Test whether the lift effect reproduces despite differences in location and microbial community. Proving a reduction in standard deviation is the heart of the proposal.
Toward business partnerships and licensing as an “acoustic fermentation system” deployable nationwide.
The economic value of stable fermentation is estimated from three angles.
If days to completion shrink by 10%, the same equipment processes more per year. As an improvement in capital efficiency, this translates directly into financial impact—the most immediate improvement achievable without capital investment.
Higher total-nitrogen content allows differentiation as a high-value organic fertilizer. Amid rising chemical-fertilizer prices, demand for “consistent-quality organic fertilizer” is surging.
Making the acoustic environment uniform absorbs fermentation variability caused by differences in location and climate, reducing the cost and labor of site-by-site formulation adjustment.

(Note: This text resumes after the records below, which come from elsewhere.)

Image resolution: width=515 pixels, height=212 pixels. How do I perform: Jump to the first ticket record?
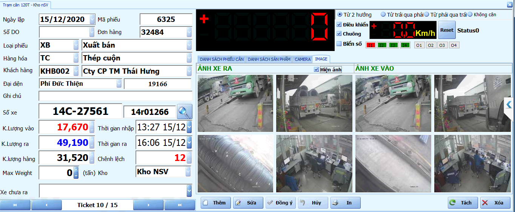pyautogui.click(x=15, y=205)
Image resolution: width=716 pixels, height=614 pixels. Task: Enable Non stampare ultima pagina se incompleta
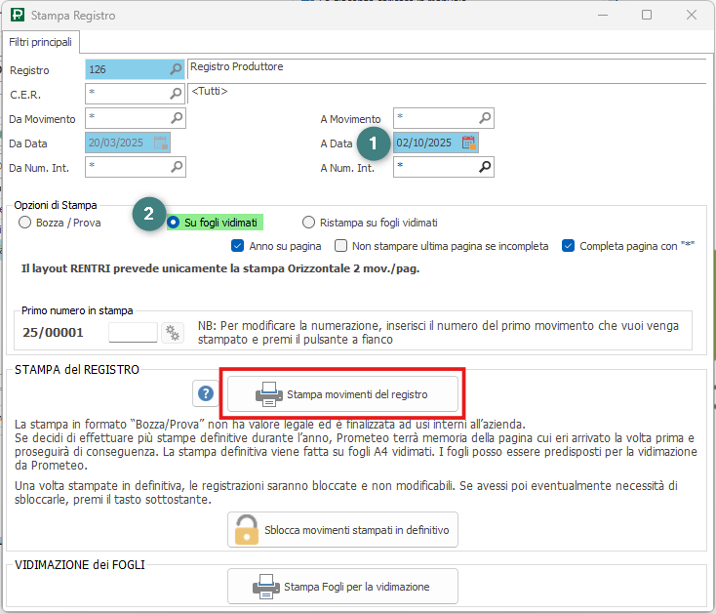(341, 246)
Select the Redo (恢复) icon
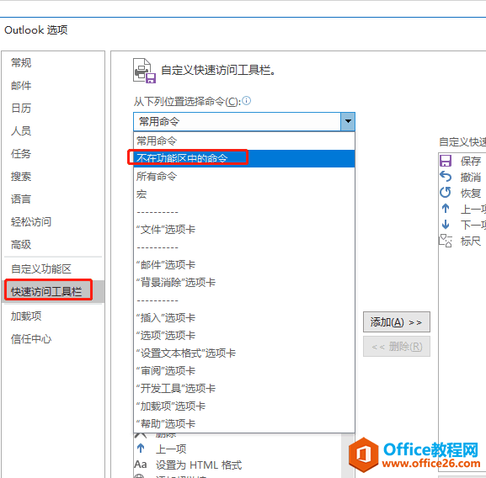The image size is (486, 478). pos(446,193)
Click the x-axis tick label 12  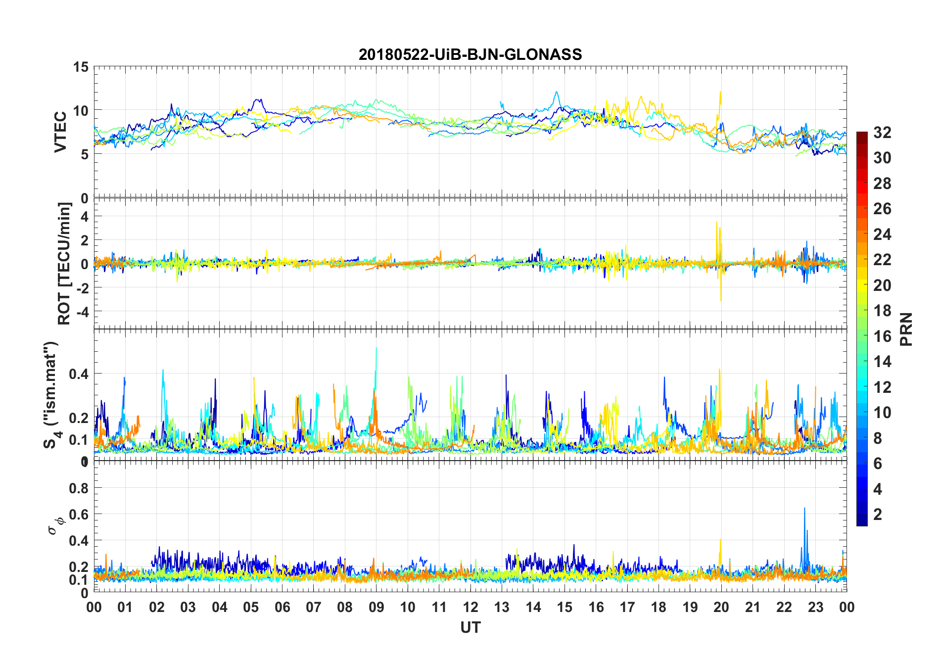[471, 607]
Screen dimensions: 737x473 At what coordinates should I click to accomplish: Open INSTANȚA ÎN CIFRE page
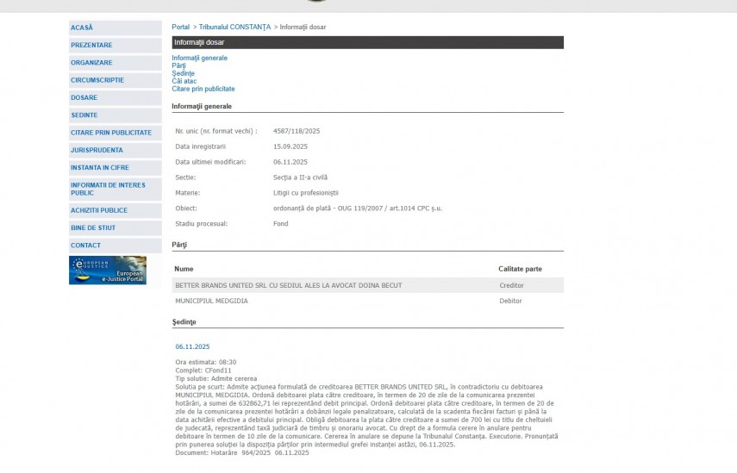[101, 167]
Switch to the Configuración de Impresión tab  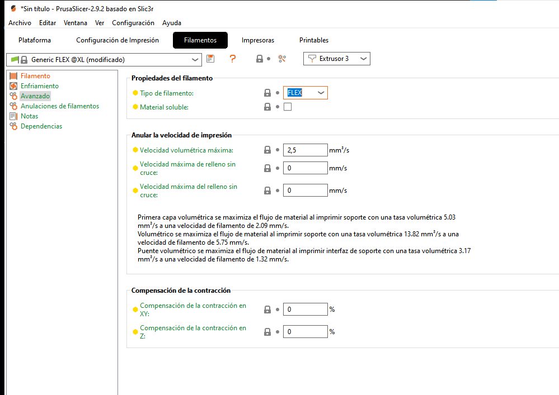point(118,40)

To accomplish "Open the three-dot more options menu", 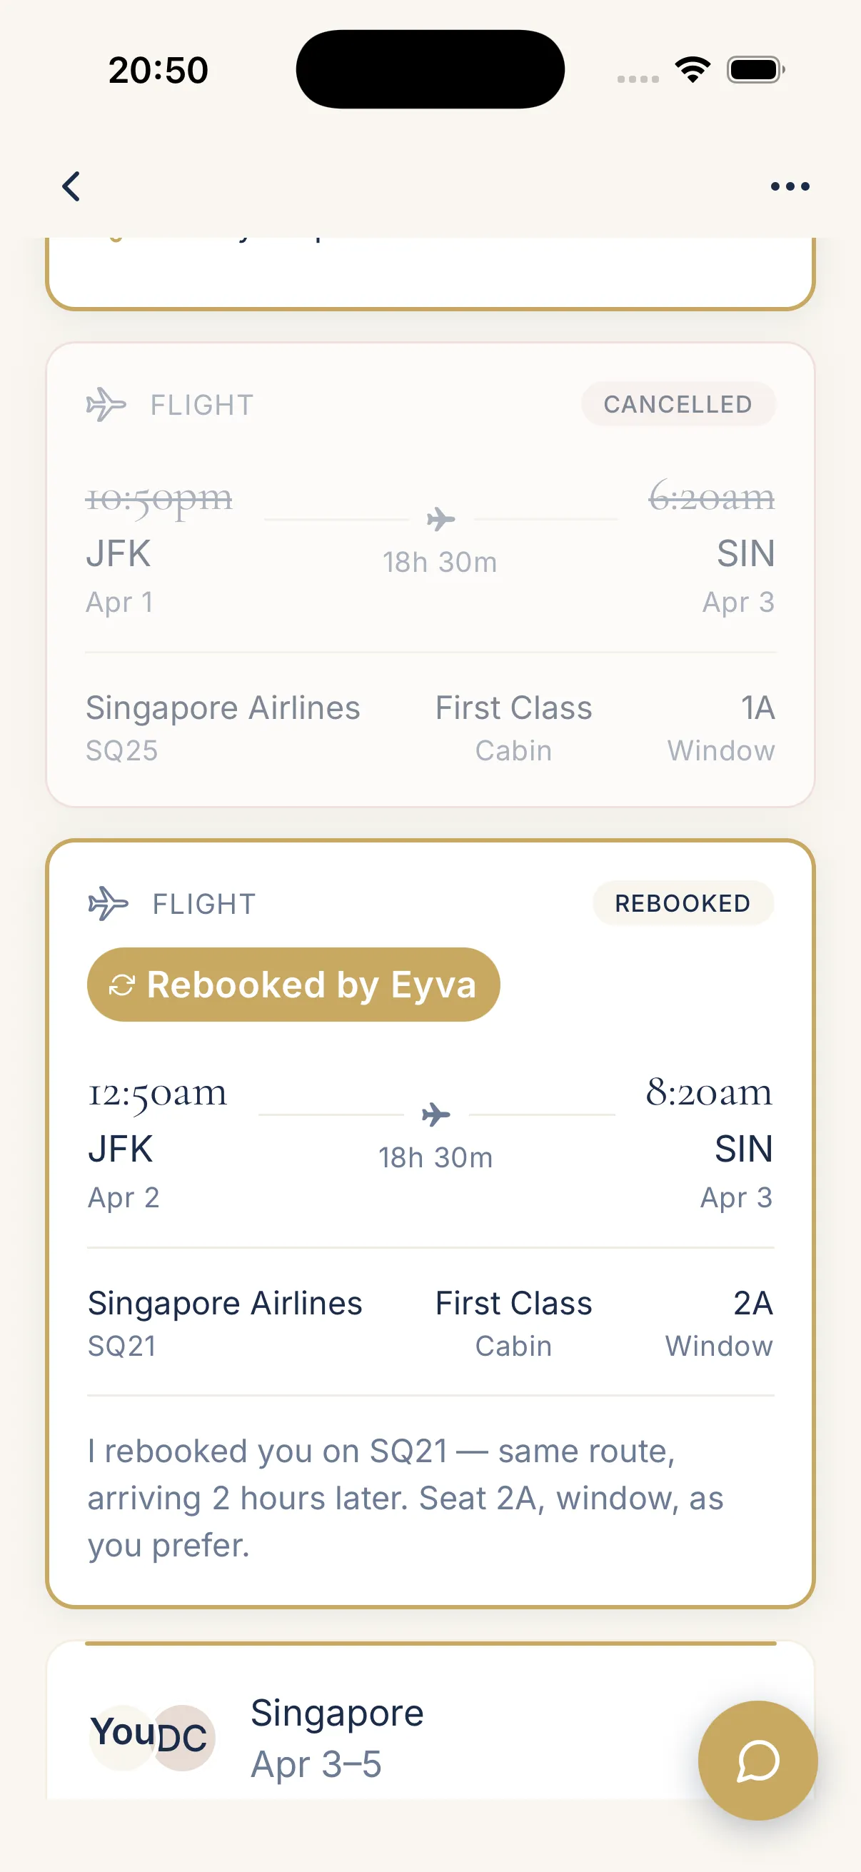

Against the backdrop of the situation in Ukraine and rising energy prices, chemical-fertilizer prices remain elevated. Meanwhile, demand for domestic organic fertilizer made from food residue is surging. Expectations are high for producers who can supply organic fertilizer of consistent quality.
A simple configuration envisioned as merely attaching a vibration speaker to an existing fermentation unit. No equipment modification is required, enabling non-invasive deployment on existing facilities. It is proposed as a low-barrier fermentation-improvement approach, with scale-out to fermentation sites nationwide in view.
CONCLUSION
This study examines the potential to stabilize microbial activity in fermentation processes through the design of acoustic vibration patterns.
Against the structural challenge of the fermentation business—that “microbial activity changes by location”—prior research has suggested that acoustic stimulation may affect microbial metabolism. Yet the question of which acoustic pattern produces which effect has not been sufficiently examined.
Building on ONTSUBU™’s proprietary acoustic theory, this study advances the validation of design principles that contribute to stabilizing fermentation-microbe activity. Its findings aim to contribute to a new research domain bearing on foundational technology for agricultural infrastructure—reducing dependence on chemical fertilizer and standardizing the quality of organic fertilizer.